The Eagle has landed
(printed in Warwickshire Life, March 2010)
My father was an infinitely sensible man. As a barrister and subsequent high court judge, common sense was more than a philosophy; it was a way of life. By contrast, it seemed my mission - often unwittingly – was to challenge his more staid opinions.
Apart from one very sad “orange hair” incident, and some rather unfortunate fashion and boyfriend choices in my mid to late teens, the one thing the grieved my father most was the fact I have never been a ‘woman of property’.
My father loathed the way my career -- as a roaming Shakespeare scholar -- took me galloping apace about the globe. To him, my chosen occupation was only slightly better than being in the circus, as it always seemed to lead me from one rented house, flat or apartment to the next.
“What will you have to show for yourself at the end of it all, young lady? Nothing. Just a rent receipt. Why can’t you see that that there’s nothing safer than houses?” he would say, firmly ensconced behind his newspaper.
The fact that I had just landed in Manhattan, to teach Shakespeare studies at one of America’s leading universities, was immaterial. Also immaterial was the fact NYC was, and is, one of the most expensive locales in the universe; where few, if any, without the surname Astor, Morgan or Rockefeller, stand a chance of actually owning property. These arguments did nothing to alter my father's opinion of my choices or prospects.
How I wish that he could see me now that I have finally become a ‘woman of property.’ I have no doubt he would be delighted that I am finally settled, and have a place to call my own.
It would no doubt amuse him that my new home is here in Warwickshire, the land of Shakespeare. Warwickshire, “England’s England,” is the Britain we Americans imagine in our most Anglophilic fantasies. Fantasies nourished by a steady diet of “Miss Marple,” “The Vicar of Dibley,” any Jane Austen film, and countless other British imports presented in heavy rotation on America’s educational network, PBS (Public Broadcasting Service). Creating a space for myself here has long been my dream.
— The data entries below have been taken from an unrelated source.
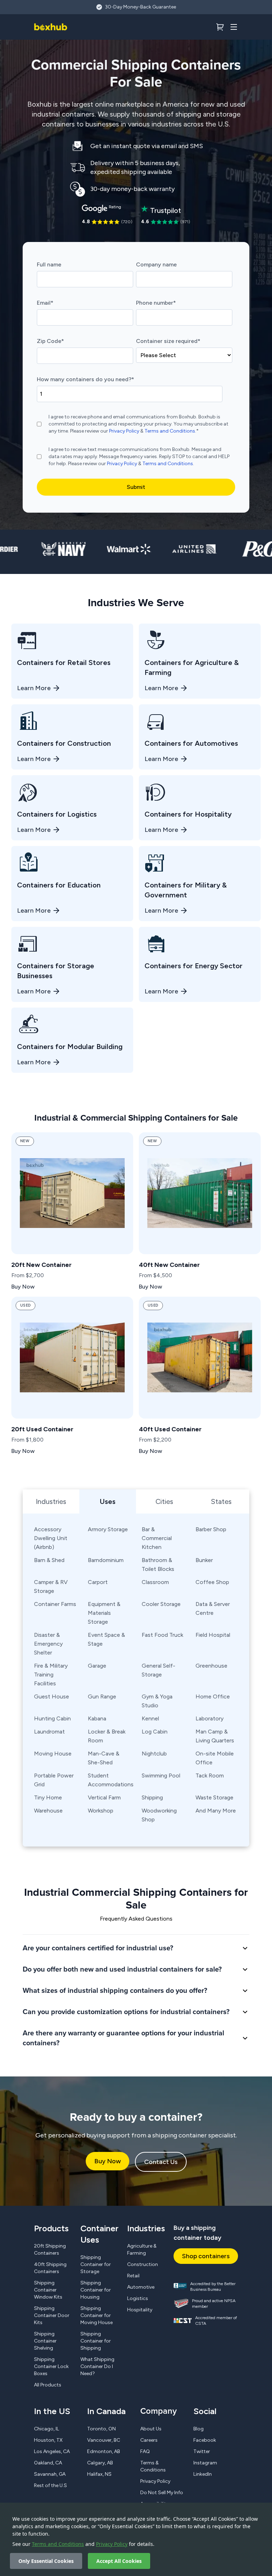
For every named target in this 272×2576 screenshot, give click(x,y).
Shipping (152, 1797)
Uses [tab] (107, 1501)
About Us (151, 2429)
“History is now and England.” – T.S. Eliot
Like so many literary-minded and undeniably Anglophilic Americans before me, I felt the pull of English soil early on. My fate was sealed as a graduate student, studying in Stratford-upon-Avon, in my early twenties. The following diary excerpt reveals an irrepressible romanticism and high-blown admiration for this green and pleasant land bordering on the excessively Eliotian:
“Mornings in Warwickshire glisten with color and crystalline light. How many see these days in their glory, and see not the magical glow? How many race through their paces, unaware of the sheer specialness of their world? And we, with our outside eyes drink in all we can, intoxicated with the view. But, could one day, this landscape become our own? Can we consume until we have had our fill? How happy I would be to remain here in this fantastic world!” – 4 November 1991
It has taken time, tides and tempests to bring this wish to fulfillment. Still, I have got here in the end. I am sure my father, my favourite fellow Anglophile, is happy to see me settled, and that my “zany Shakespeare thing” has finally paid off.